C’est également pour cela que j’aurais aimé en savoir davantage sur tout ce que Wardex semble connaître depuis le début. L’organisation paraît disposer d’une quantité énorme d’informations, mais le film reste très vague sur ses connaissances réelles et sur ce qu’elle cache au public.
Autre point qui m’interroge : toutes les vidéos d’observations extraterrestres disséminées dans le récit. On comprend rapidement que de très nombreuses personnes ont déjà été témoins de phénomènes liés aux aliens et que la Terre semble avoir été visitée à de multiples reprises au fil des décennies. Mais qu’est-il arrivé à tous ces témoins ? Comment ces événements ont-ils pu rester relativement secrets malgré leur nombre ? Dans un film comme Men in Black, on accepte facilement l’explication du flash qui efface les souvenirs. Ici, on a l’impression que beaucoup trop de monde est déjà au courant pour que cela reste crédible, mais le film ne s’attarde jamais sur cette question.
Un autre aspect qui m’a moins convaincu est le côté « super-pouvoirs » des personnages de Josh O’Connor et Emily Blunt. J’aurais préféré que le film reste ancré dans quelque chose de plus terre-à-terre. Spielberg choisit pourtant de leur attribuer des capacités particulières qui leur auraient été transmises par les extraterrestres lorsqu’ils étaient enfants.
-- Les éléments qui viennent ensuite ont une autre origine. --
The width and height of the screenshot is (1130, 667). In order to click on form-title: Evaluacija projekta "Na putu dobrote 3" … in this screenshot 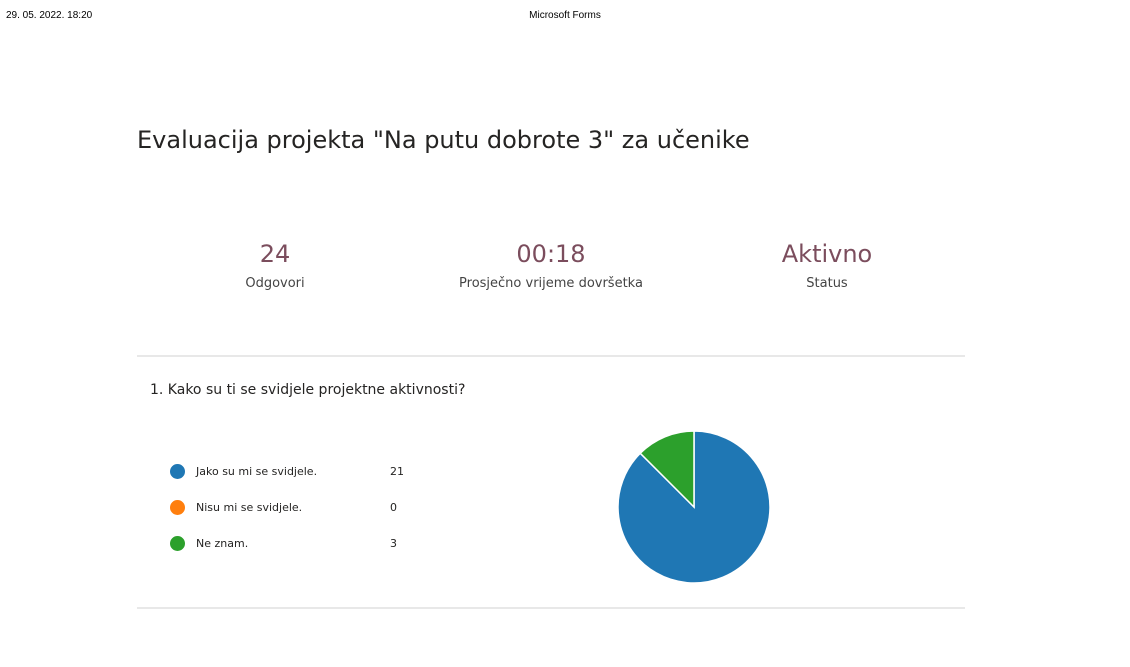, I will do `click(444, 140)`.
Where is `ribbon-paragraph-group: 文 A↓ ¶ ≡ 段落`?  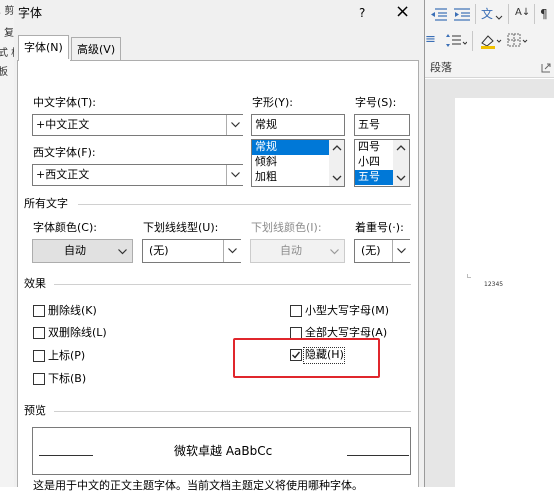 ribbon-paragraph-group: 文 A↓ ¶ ≡ 段落 is located at coordinates (490, 39).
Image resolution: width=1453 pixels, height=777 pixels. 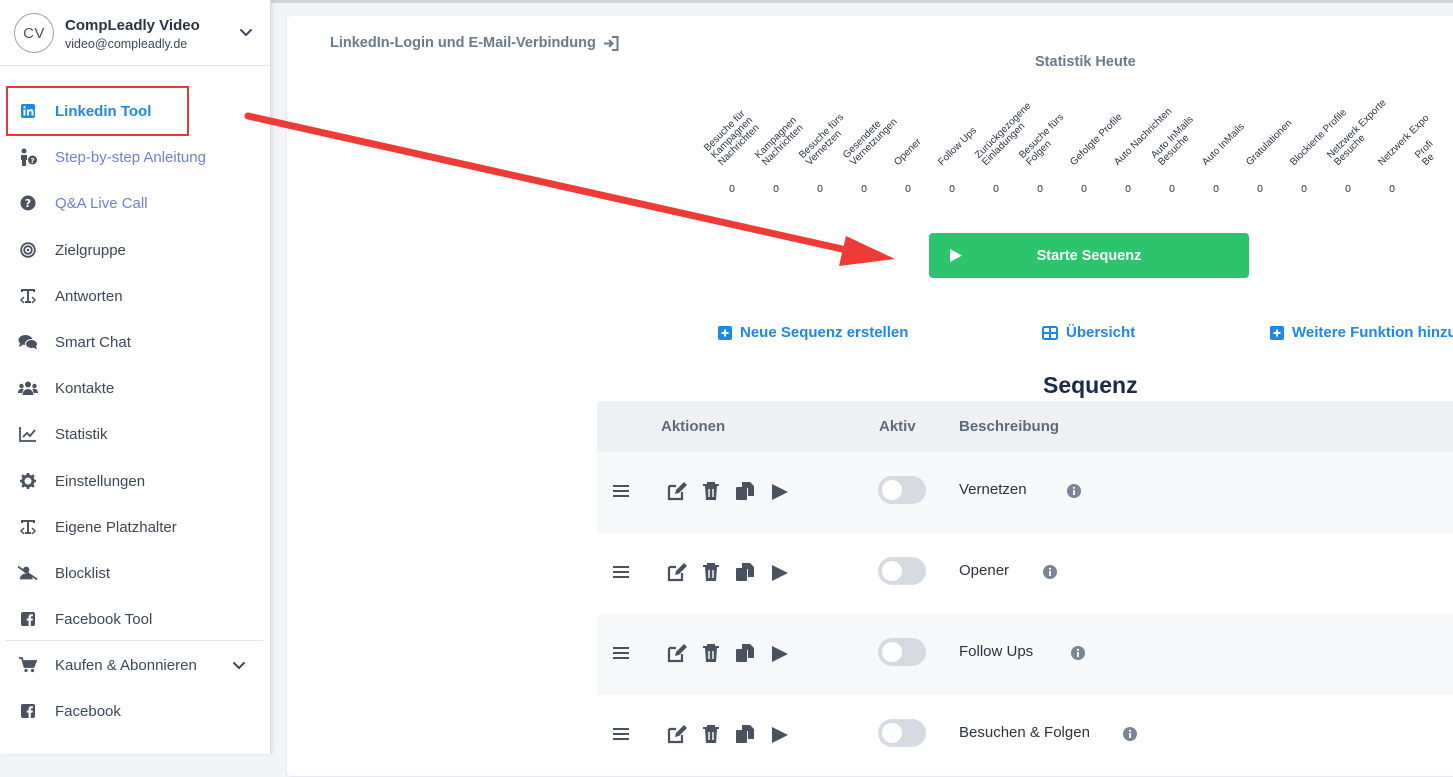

En réalité, ce n’est pas tant leur rôle dans l’intrigue qui me dérange que la nature même de ces pouvoirs. Cela donne au film une dimension très fantastique alors que j’attendais plutôt une approche science-fiction. J’aurais trouvé plus intéressant que ces capacités soient liées à une technologie extraterrestre ou à une explication plus scientifique. Là, la manière dont elles sont présentées évoque davantage le surnaturel.
Je comprends néanmoins ce que Spielberg cherche probablement à raconter. Il semble vouloir établir un parallèle entre les extraterrestres et les grandes croyances humaines. L’idée sous-jacente pourrait être que ces êtres sont à l’origine des mythes fondateurs de l’humanité, voire des figures divines elles-mêmes. Josh O’Connor et Emily Blunt deviennent alors une forme de messies chargés de transmettre un message, à l’image de Jésus, Moïse ou d’autres figures religieuses. Mais c’est une direction du récit à laquelle je n’ai pas particulièrement adhéré.
À la limite, le seul élément de cette réflexion spirituelle qui m’a vraiment parlé est le discours de la religieuse lorsqu’elle explique que l’Homme est la plus belle création de la Terre. Cela ouvre l’idée que Dieu pourrait être présent partout dans l’univers et avoir créé différentes formes de vie sur différentes planètes. Ce concept-là, je le trouve particulièrement intéressant.
Mais au final, j’ai l’impression que Spielberg s’éparpille beaucoup. Il lance énormément d’idées fascinantes sans toujours les approfondir. Les crop circles en sont un bon exemple : à un moment, l’un d’eux apparaît presque sous nos yeux dans un champ, puis le film passe à autre chose sans vraiment chercher à expliquer sa signification ou son rôle dans l’histoire.
**FIN SPOILERS
Au fond, Disclosure Day repose sur un concept absolument génial. Il y avait matière à construire quelque chose d’immense autour de la révélation de l’existence extraterrestre et de ses conséquences sur l’humanité. Mais j’ai le sentiment que Spielberg a préféré mélanger beaucoup de thèmes différents — science-fiction, religion, mysticisme, pouvoirs psychiques, théorie du complot — sans jamais en approfondir suffisamment aucun.
Cela reste un bon film, porté par la mise en scène toujours impressionnante de Spielberg et par une idée de départ passionnante. Mais je ne peux m’empêcher de penser qu’il y avait là le potentiel pour quelque chose d’encore plus grand. C’est sans doute ce qui me laisse ce sentiment étrange : j’ai aimé le film, mais je reste profondément sur ma faim.